The Quilotoa crater lake itself is stunning and the hike down is steep, but worth it. There are horses available if you can't face the climb back up. However, what made the trip there really worth while for me is the countryside you see on the way. The Tigua paintings and the sagas they describe (such as the one about the condor, child of Pachamama) are fascinating and the indigenous villages along the way between Latacunga and Quilotoa, such as Zumbahua and Pujilli, are great to visit as well. When we were in Zumbahua, there was a monthly fiesta in full swing, complete with bands etc. Delightful! The rooms at the Hostal Chukirawa are simple but comfortable enough and the room rate (about $20 pp, not per room) includes breakfast and dinner and complimentary tea.
Beautiful views. Be prepared by working out in advance and give yourself time to get acclimated to the altitude.

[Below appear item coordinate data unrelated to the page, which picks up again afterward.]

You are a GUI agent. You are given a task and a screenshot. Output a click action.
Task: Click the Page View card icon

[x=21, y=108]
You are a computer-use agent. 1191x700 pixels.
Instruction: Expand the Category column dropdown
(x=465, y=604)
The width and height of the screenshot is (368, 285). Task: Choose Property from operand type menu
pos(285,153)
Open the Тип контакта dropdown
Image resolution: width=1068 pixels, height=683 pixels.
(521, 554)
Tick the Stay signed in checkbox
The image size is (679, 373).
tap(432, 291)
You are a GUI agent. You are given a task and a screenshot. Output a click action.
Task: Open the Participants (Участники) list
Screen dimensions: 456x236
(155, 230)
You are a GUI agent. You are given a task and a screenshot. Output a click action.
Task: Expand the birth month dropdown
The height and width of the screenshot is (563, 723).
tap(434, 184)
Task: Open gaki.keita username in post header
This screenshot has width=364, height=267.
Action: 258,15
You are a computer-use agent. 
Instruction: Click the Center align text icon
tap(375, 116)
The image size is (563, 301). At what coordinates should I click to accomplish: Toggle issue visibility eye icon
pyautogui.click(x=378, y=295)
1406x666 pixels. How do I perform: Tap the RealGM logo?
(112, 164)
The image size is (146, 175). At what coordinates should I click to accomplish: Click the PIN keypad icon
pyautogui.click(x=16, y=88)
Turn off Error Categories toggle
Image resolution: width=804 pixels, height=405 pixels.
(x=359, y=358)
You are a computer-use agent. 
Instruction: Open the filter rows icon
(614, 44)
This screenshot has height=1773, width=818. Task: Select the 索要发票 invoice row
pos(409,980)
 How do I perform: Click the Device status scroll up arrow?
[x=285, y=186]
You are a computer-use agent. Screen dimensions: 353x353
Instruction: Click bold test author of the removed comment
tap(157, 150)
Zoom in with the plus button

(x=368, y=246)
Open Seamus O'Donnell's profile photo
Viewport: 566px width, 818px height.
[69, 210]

We had planned to spend 2, maybe 3 days on the loop, staying in Quilotoa and Chugchilan. From Latacunga we got a bus to Zumbahua and a truck from there to Quilotoa. The disappointment started with the truck ride - after agreeing a price of $5 total, the driver demanded $6 when we got to Quilotoa. Not a big difference but it was the principal and the rudeness that annoyed us. We ended up staying at Hostal Cabanas/Alpaka - check out the reviews for this place (two names but one hostel) - but the short story is that it was extremely expensive, very unwelcoming, and left us with a bitter taste about staying in Quilotoa.The lagoon itself is beautiful, although can be tricky to see - it was completely clouded over all afternoon when we first arrived, and although we saw it the next morning in all its glory, the clouds came in again pretty quickly. We had planned to make it to Chugchilan, but after spending one night in Quilotoa we decided to call it quits and head back to Latacunga. The landscape in this region is beautiful and it was definitely an experience seeing the way people live there, but for us the negatives outweighed the positives. Quilotoa village is tiny and pretty rundown, and they charge you $2 each just to get into the place. The people were very unfriendly and we certainly didn't feel welcome. The other problem was that everyone was out to get money from us - the accommodation options are all expensive ($15 - $50 for a private room compared to $8-$10 most other places in Ecuador), truck drivers try to overcharge, and even buying basics like water or snacks is much more expensive than anywhere else. We live in Ecuador, speak Spanish, and know what to expect in terms of prices and quality, and Quilotoa was much more expensive than anywhere else we know. As a result of all these things, we decided not to continue on the loop, as it felt very isolated and from reading the guide books, food and accommodation were going to be pretty expensive at all stages of the loop. If we were to do it again, we would pay for an organised tour, or be prepared to get up early and see the lagoon as a day trip from Latacunga. One thing we enjoyed was the market at Zumbahua on our way back to Latacunga - great to have a wander around and also to buy alpaca clothing, which was cheaper there than in most other places. So if you're passing through on a Saturday, check it out.